Retinoblastoma (RB) is a childhood retinal cancer caused by mutations in the RB1 gene. Molecular diagnosis is crucial for early detection and treatment. Current DNA diagnostic screening requires substantial amounts of tumour and blood samples. However current screening methods face the challenges of limited DNA templates from minute retinal tumours and too much blood samples drawn from young patients. In addition, the starting DNA template amount and quality are important to ensure confident detection of disease-causing mutations. As the majority of RB1 mutations are unique and distributed throughout the RB1 gene with no real hot spots, the entire gene needs to be thoroughly analysed.
This investigation proposes to enrich DNA samples using a whole genome amplification (WGA) step prior to RB1 mutation screening by RB1 gene-specific PCR amplification as well as high resolution melt (HRM) analysis and sequencing. It also identifies RB1 mutations in two RB patients and explores whether WGA and saliva products can be a source of DNA templates for RB1 analysis. In addition, this study was conducted based on the hypotheses that RB1 mutations were the underlying cause of the disease in the two patients, and that the products from WGA could be used specifically for RB1 gene analysis to overcome the constraint of insufficient DNA samples.

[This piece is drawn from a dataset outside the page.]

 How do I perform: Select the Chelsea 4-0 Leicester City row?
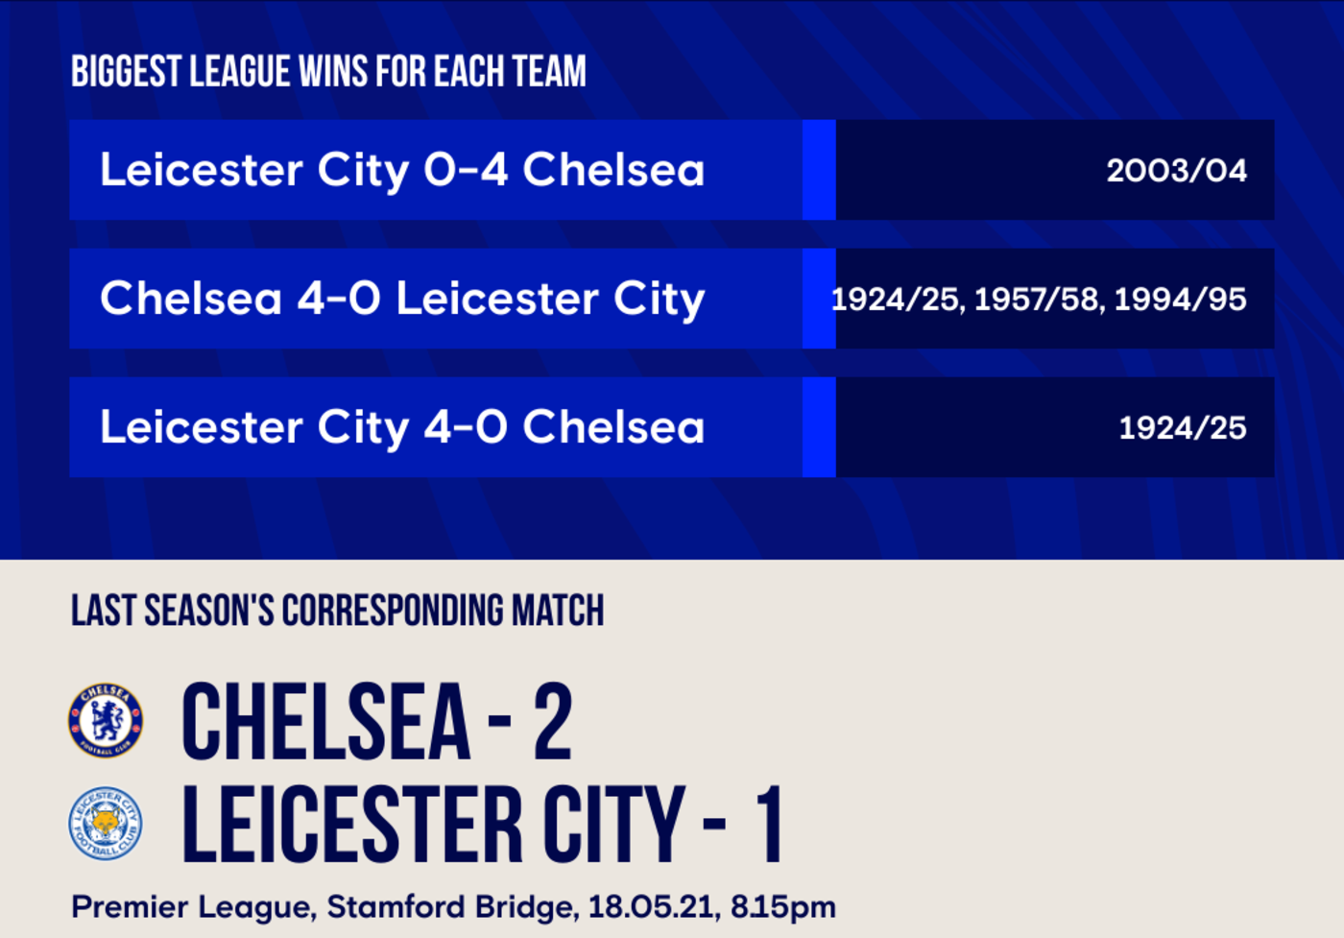[671, 299]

Two anonymised genomic DNA samples from two unrelated RB patients and five normal healthy DNA samples were used in this project. WGA kits were compared according to three criteria, namely amplification yield, product fragment size and whether DNA is amplifiable. Prior to and after amplification, the optical density of two normal samples was measured to determine the increase in DNA yield. The amplicons were subjected to gel electrophoresis to determine the product fragment size. Exons 6, 14 and 25 of the original and amplified samples undergone PCR, and were examined again using gel electrophoresis to ascertain that the amplicons were amplifiable. Mutation analysis using HRM was carried out with pre-existing primers for all 27 exons and the promoter of RB1. Samples from patients were analysed against 83 saliva DNAs extracted using Oragene•DNA (OG-500) Kit.

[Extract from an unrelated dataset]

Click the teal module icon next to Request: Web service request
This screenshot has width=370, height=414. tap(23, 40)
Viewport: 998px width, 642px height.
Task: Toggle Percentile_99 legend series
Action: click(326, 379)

REPLI-g was observed to produce higher yield and products of reliable fragment size. Single distinct bands were also seen for exons amplified using REPLI-g, indicating that REPLI-g is more accurate and suitable in the amplification of DNA. Abnormal melt profiles were obtained for exon 6 in RB477 and exon 14 in RB572 for HRM. These exons were sequenced to determine the exact mutation. Exon 6 was found to have a splice-site mutation g.607+1G>T, while a point mutation, g.1363C>T (p.Arg455X) was identified in exon 14.

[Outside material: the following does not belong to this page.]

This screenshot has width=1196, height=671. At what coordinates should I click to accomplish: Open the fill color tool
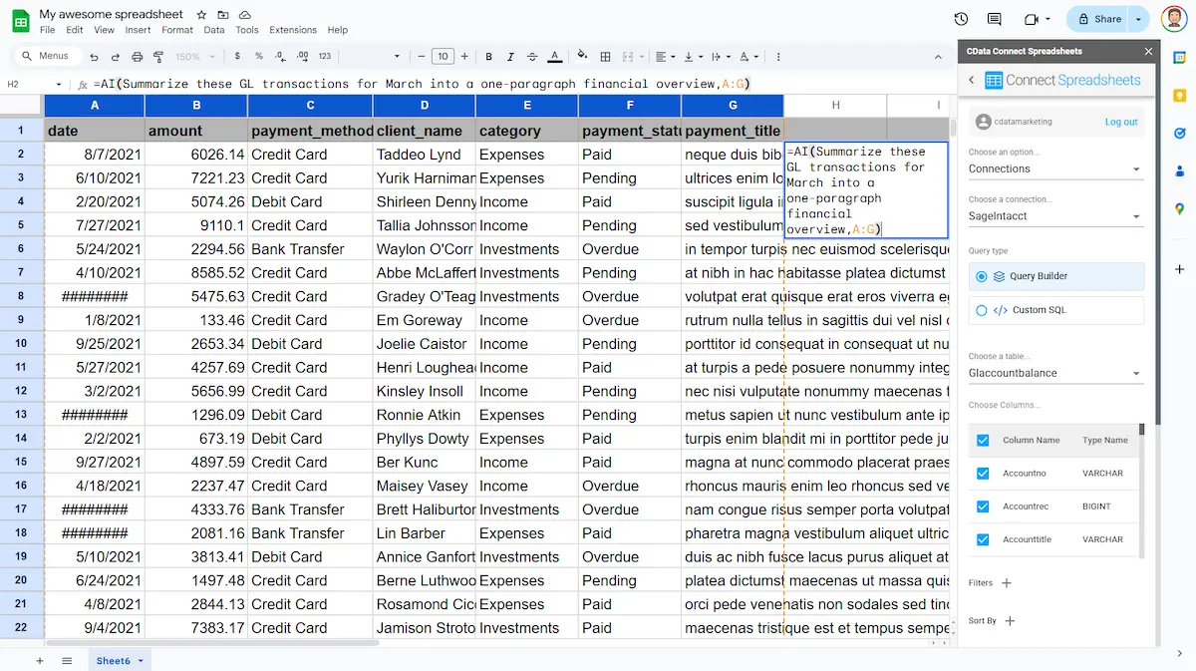click(581, 57)
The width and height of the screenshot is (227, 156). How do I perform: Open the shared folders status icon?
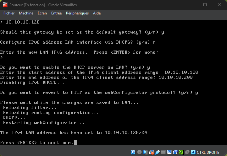[x=163, y=152]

Both the uses of saliva as a non-invasive DNA source and the WGA approach for enriching DNA sample for application in RB1 gene analysis have never been reported for RB. Although HRM analysis has been used for other diseases, this is its first instance applied in work on RB1 gene. In short, this report offers novel and promising approaches which would contribute significantly to the molecular analysis of mutations in RB.